I followed this solution.
I am trying to set timeout seconds to my function during runtime
, which gives me flexibility to pass different timeout seconds
without even opening a script.(test.py)
timeout.py
from functools import wraps
import errno
import os
import signal
class TimeoutError(Exception):
pass
def timeout(seconds=60, error_message=(os.strerror(errno.ETIMEDOUT)).upper()):
def decorator(func):
def _handle_timeout(signum, frame):
raise TimeoutError(error_message)
def wrapper(*args, **kwargs):
signal.signal(signal.SIGALRM, _handle_timeout)

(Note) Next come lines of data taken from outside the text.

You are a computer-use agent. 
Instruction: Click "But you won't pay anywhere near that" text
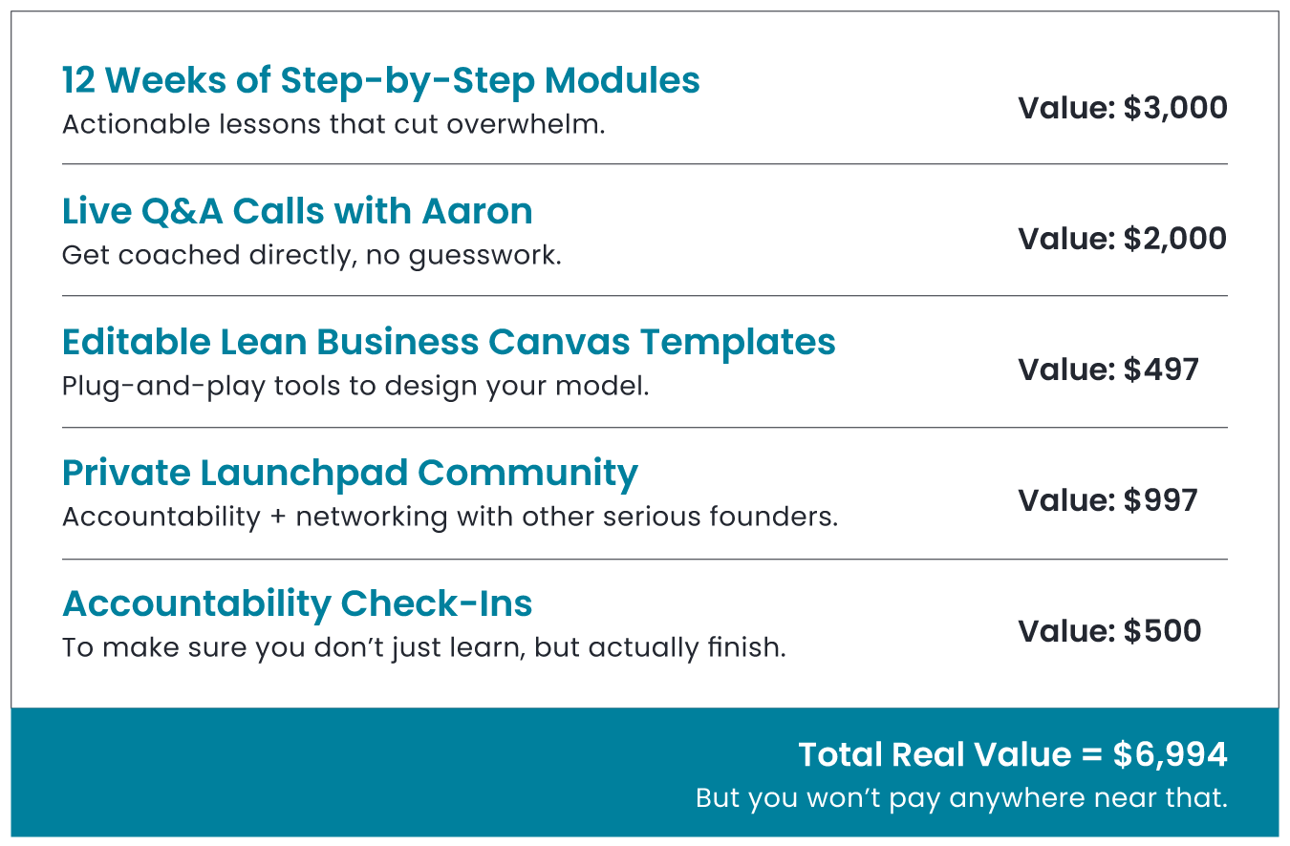point(961,798)
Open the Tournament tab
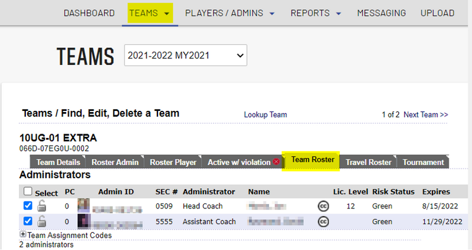The height and width of the screenshot is (250, 472). 422,162
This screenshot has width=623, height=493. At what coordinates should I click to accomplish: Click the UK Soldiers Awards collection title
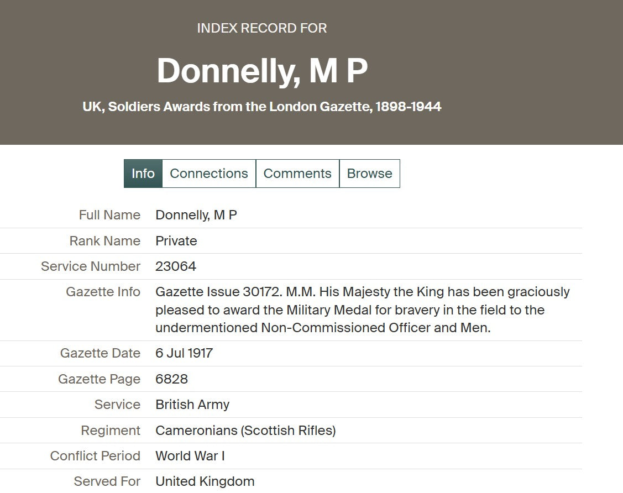coord(262,107)
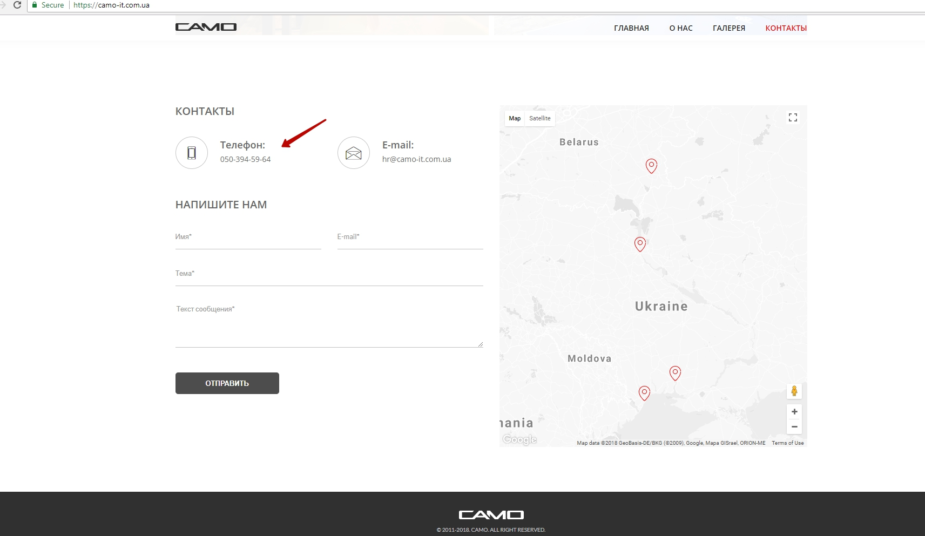Screen dimensions: 925x536
Task: Switch map to Satellite view
Action: click(539, 118)
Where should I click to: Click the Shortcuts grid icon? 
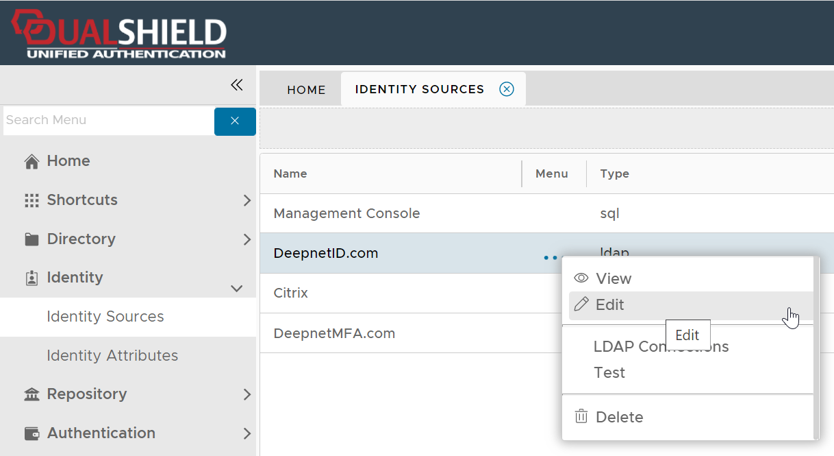31,201
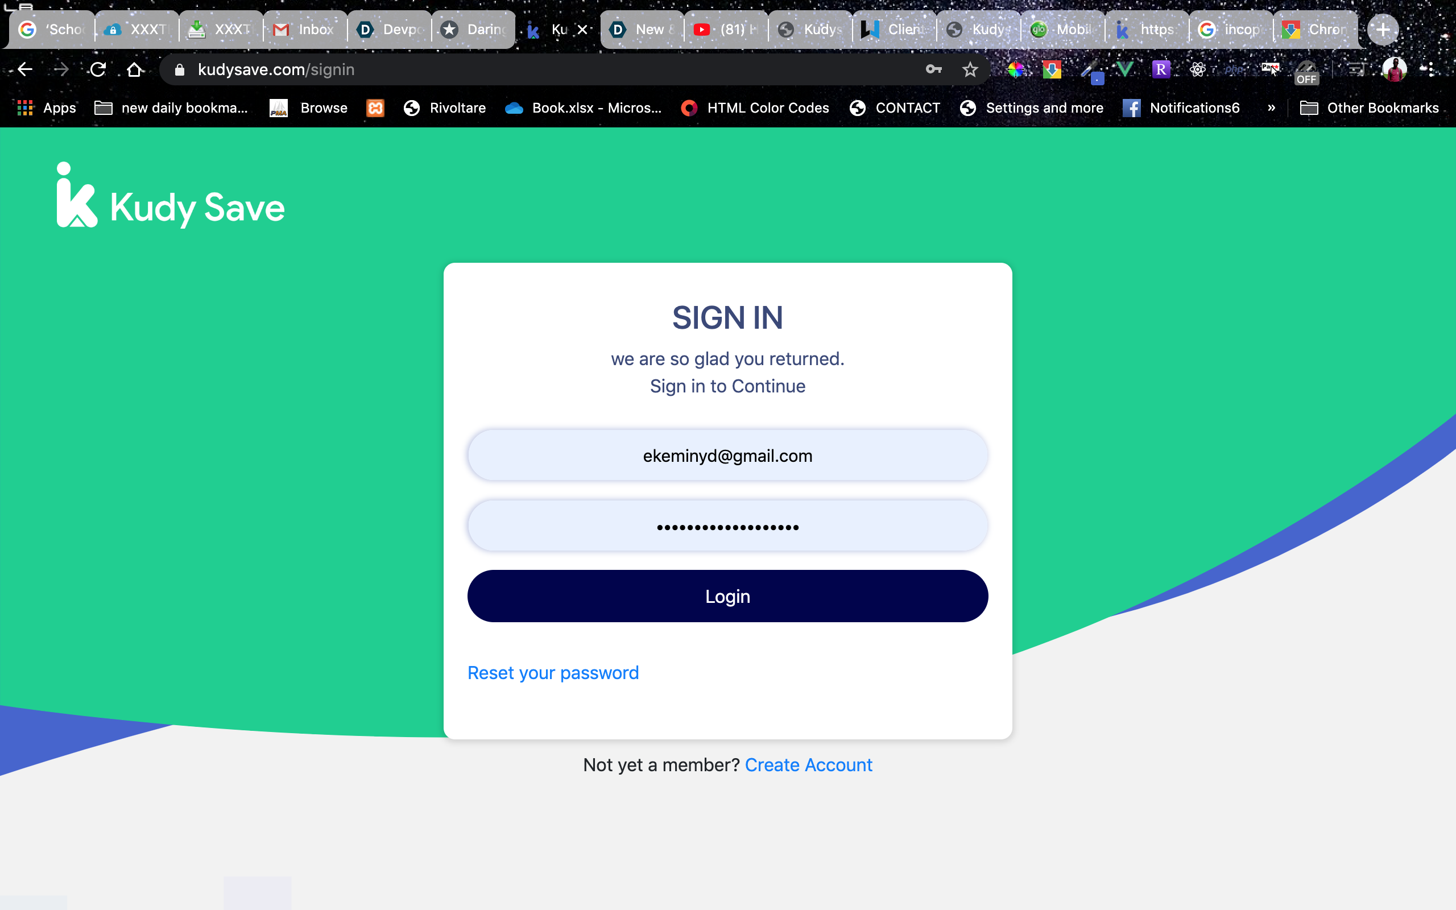Switch to the Gmail Inbox tab
Viewport: 1456px width, 910px height.
pyautogui.click(x=305, y=29)
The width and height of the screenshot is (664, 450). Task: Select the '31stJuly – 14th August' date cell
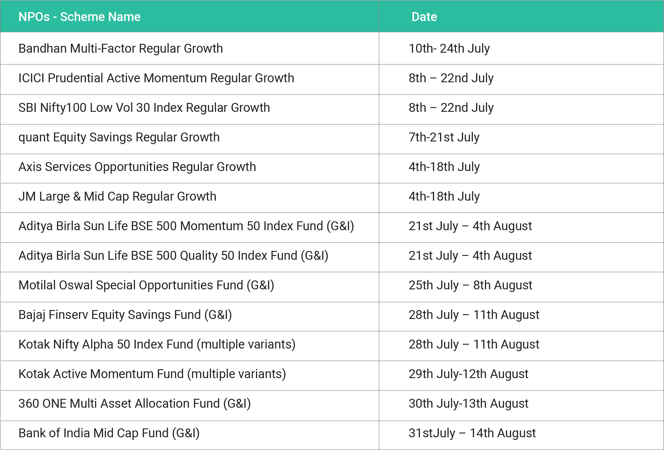click(472, 433)
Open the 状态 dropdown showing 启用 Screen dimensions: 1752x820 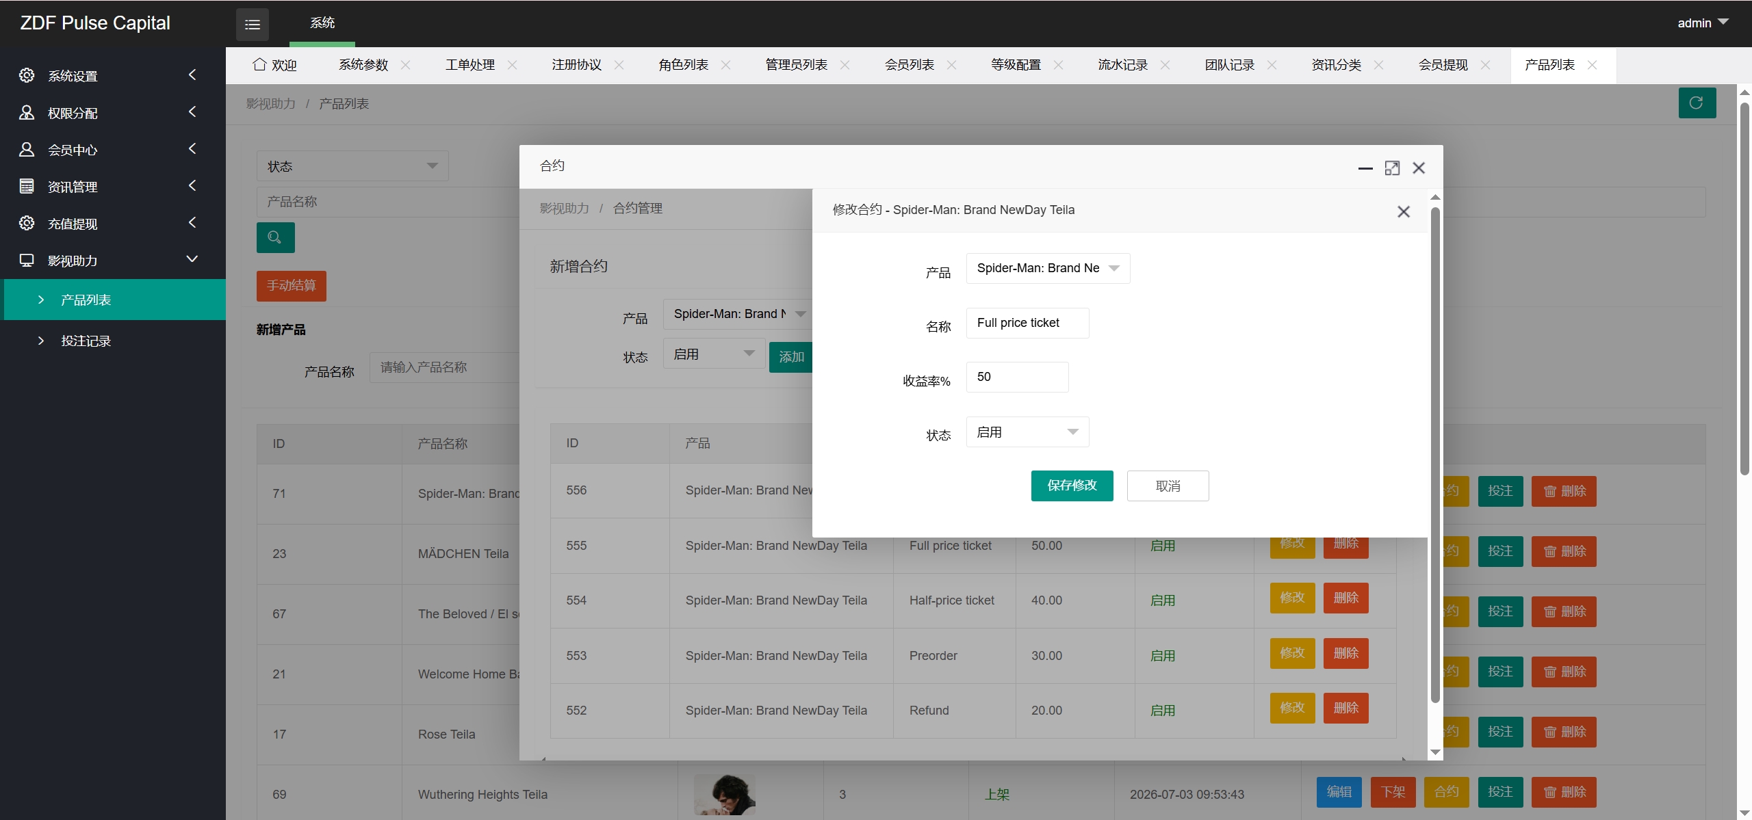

#print "Timeout seconds =: " , seconds
signal.alarm(seconds)
try:
result = func(*args, **kwargs)
finally:
signal.alarm(0)
return result
return wraps(func)(wrapper)
return decorator
main.py (just takes whatever parameter passed during runtime)
import test
if __name__ == '__main__':
args1=sys.argv[1]
args2=sys.argv[2]
time_sec = sys.argv[3]
test.func(args1,arg2,time_sec)
test.py
from timeout import timeout
from timeout import TimeoutError
#@timeout(30)
@timeout() #<--here i want to pass timeout_sec
def func(args1,args2,timeout_sec):
#do something
To run this:
python main.py abc abc 45 #this overrids seconds from timeout.py
In test.py timeout()
or timeout(30)
will work, but is there any way to make it dynamic and get the seconds passed as "arg3" in @timeout(arg3)
Is there any way i can achieve this?